Output every line of the material below as a JSON list of strings, one string per line, skipping blank lines. Leave out the pictures.

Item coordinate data
----

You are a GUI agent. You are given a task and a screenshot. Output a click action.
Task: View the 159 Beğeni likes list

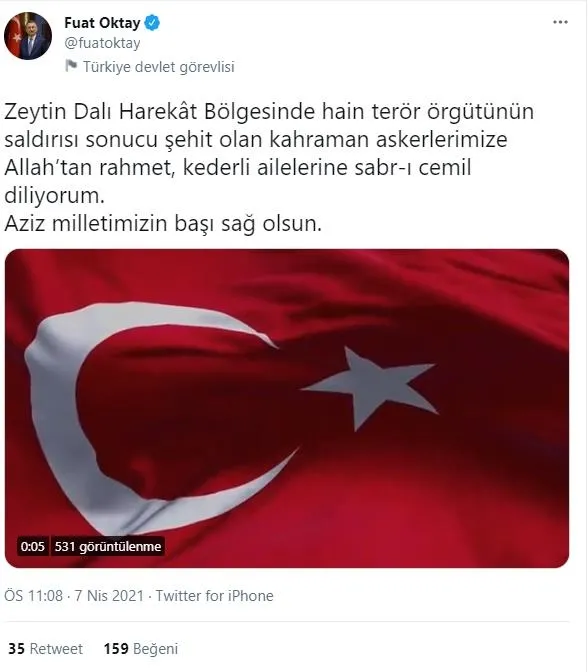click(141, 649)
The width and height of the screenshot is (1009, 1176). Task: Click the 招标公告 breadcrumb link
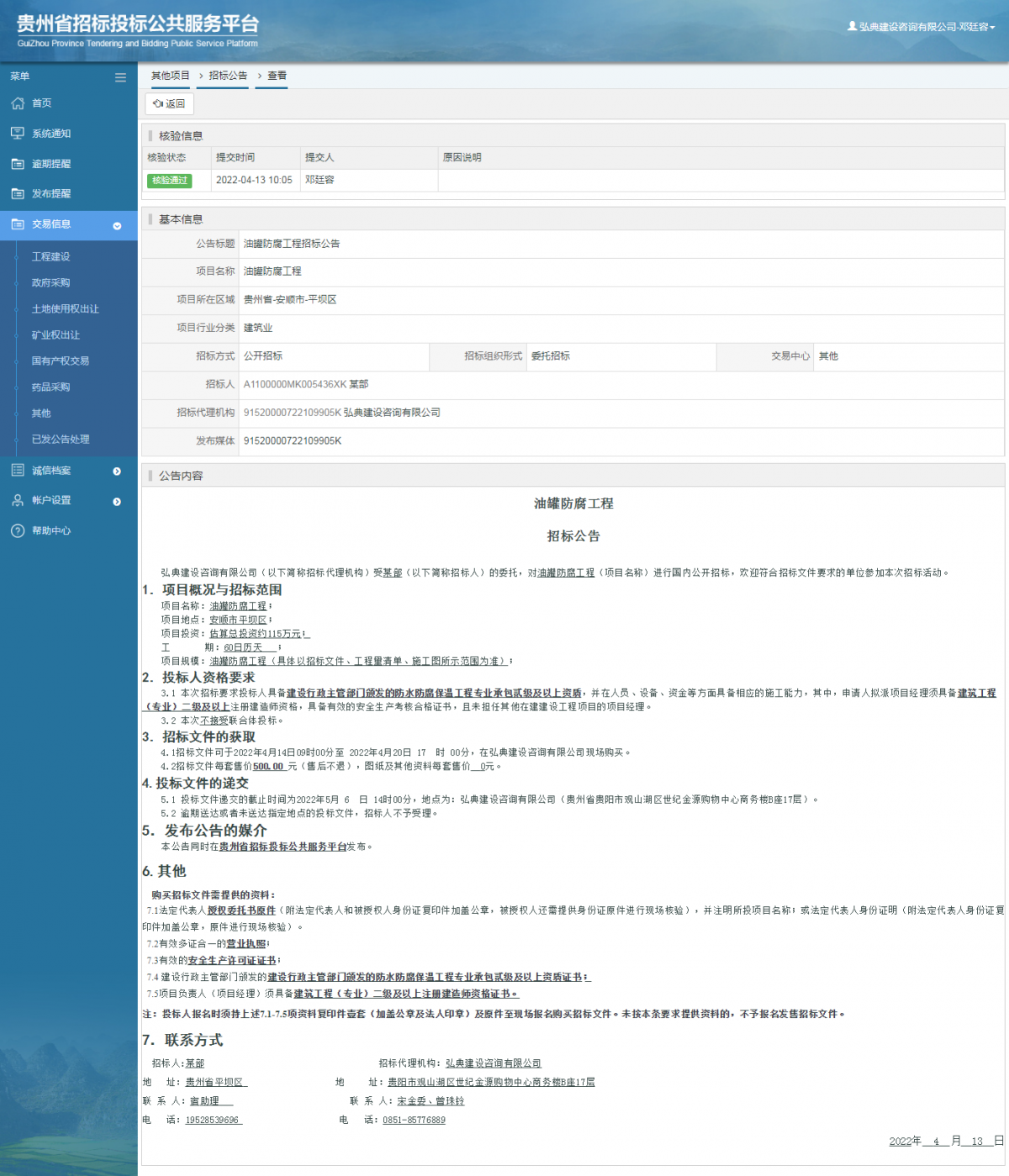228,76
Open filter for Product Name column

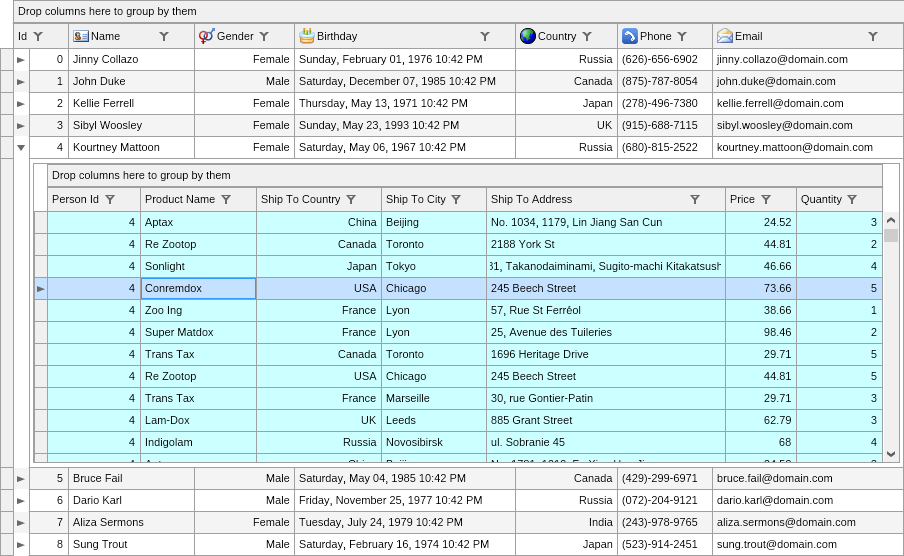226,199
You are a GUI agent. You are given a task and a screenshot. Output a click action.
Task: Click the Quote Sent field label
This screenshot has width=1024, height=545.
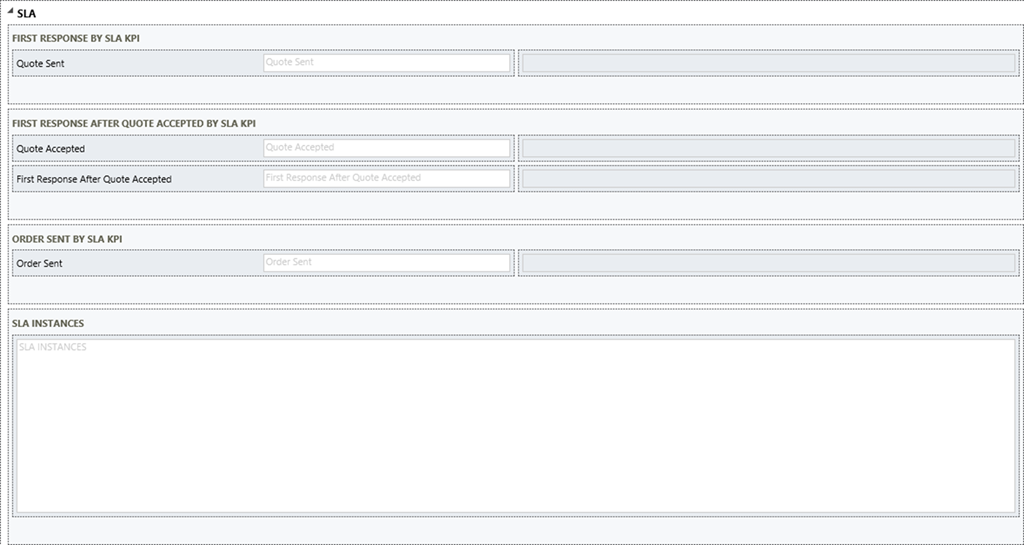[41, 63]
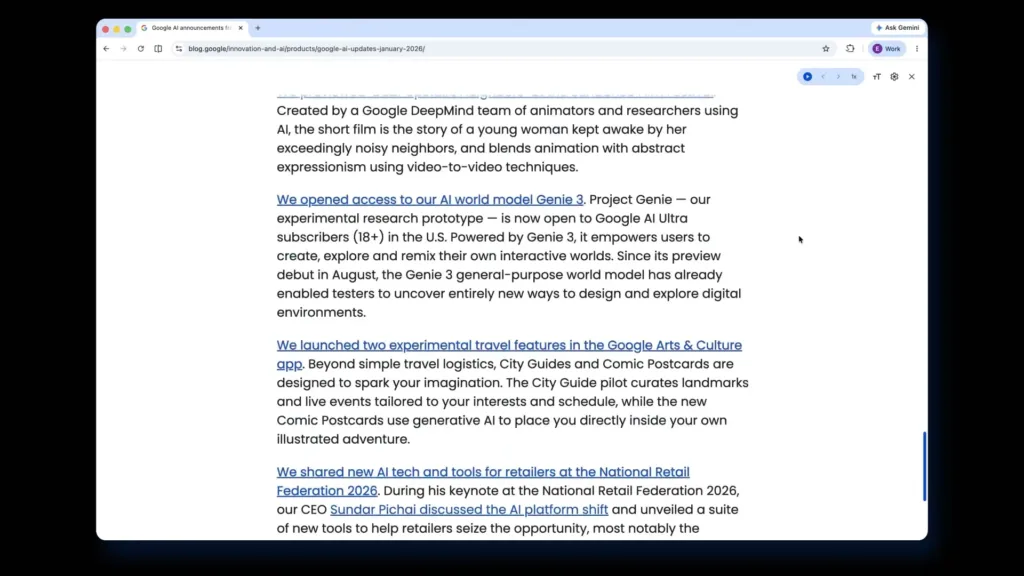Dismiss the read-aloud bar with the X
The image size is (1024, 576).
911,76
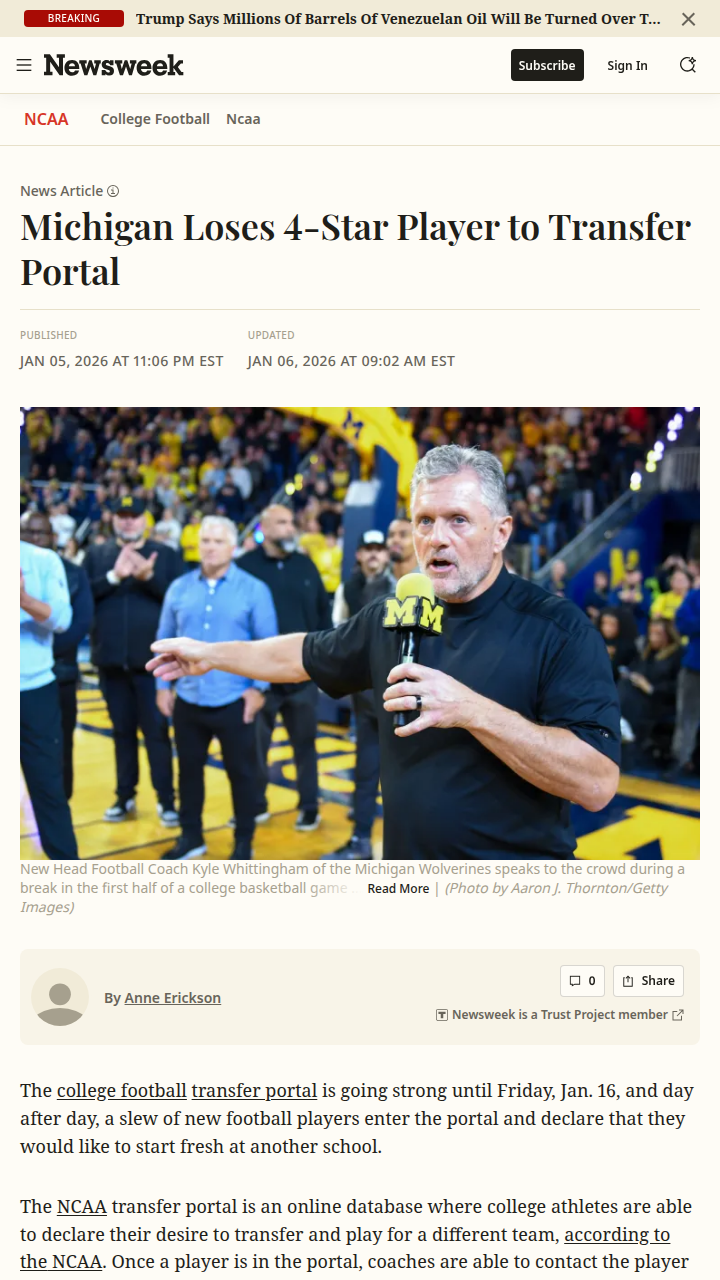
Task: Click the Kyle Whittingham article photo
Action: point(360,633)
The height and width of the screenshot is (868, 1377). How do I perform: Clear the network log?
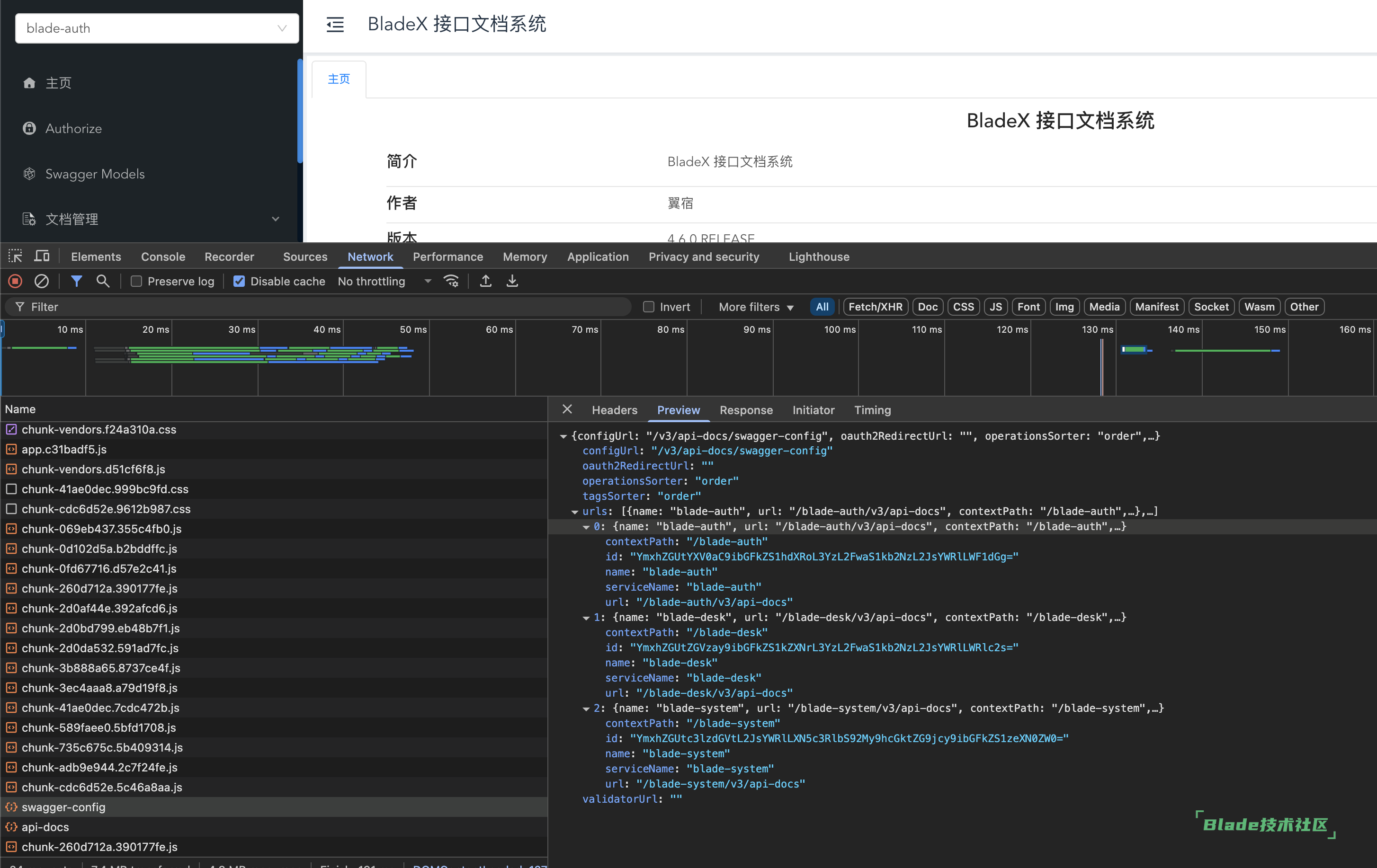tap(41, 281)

----

Written answer
[
  "You are a GUI agent. You are given a task and a screenshot. Output a click action.",
  "Task: View the 159 Beğeni likes list",
  "click(141, 649)",
  "The width and height of the screenshot is (1009, 1176). Task: Click the 招标公告 breadcrumb link",
  "228,76",
  "Open filter for Product Name column",
  "226,199",
  "You are a GUI agent. You are given a task and a screenshot. Output a click action.",
  "Task: Click the Quote Sent field label",
  "This screenshot has width=1024, height=545.",
  "[41, 63]",
  "Dismiss the read-aloud bar with the X",
  "The image size is (1024, 576).",
  "911,76",
  "Task: Click the Kyle Whittingham article photo",
  "Action: point(360,633)",
  "The height and width of the screenshot is (868, 1377). How do I perform: Clear the network log?",
  "tap(41, 281)"
]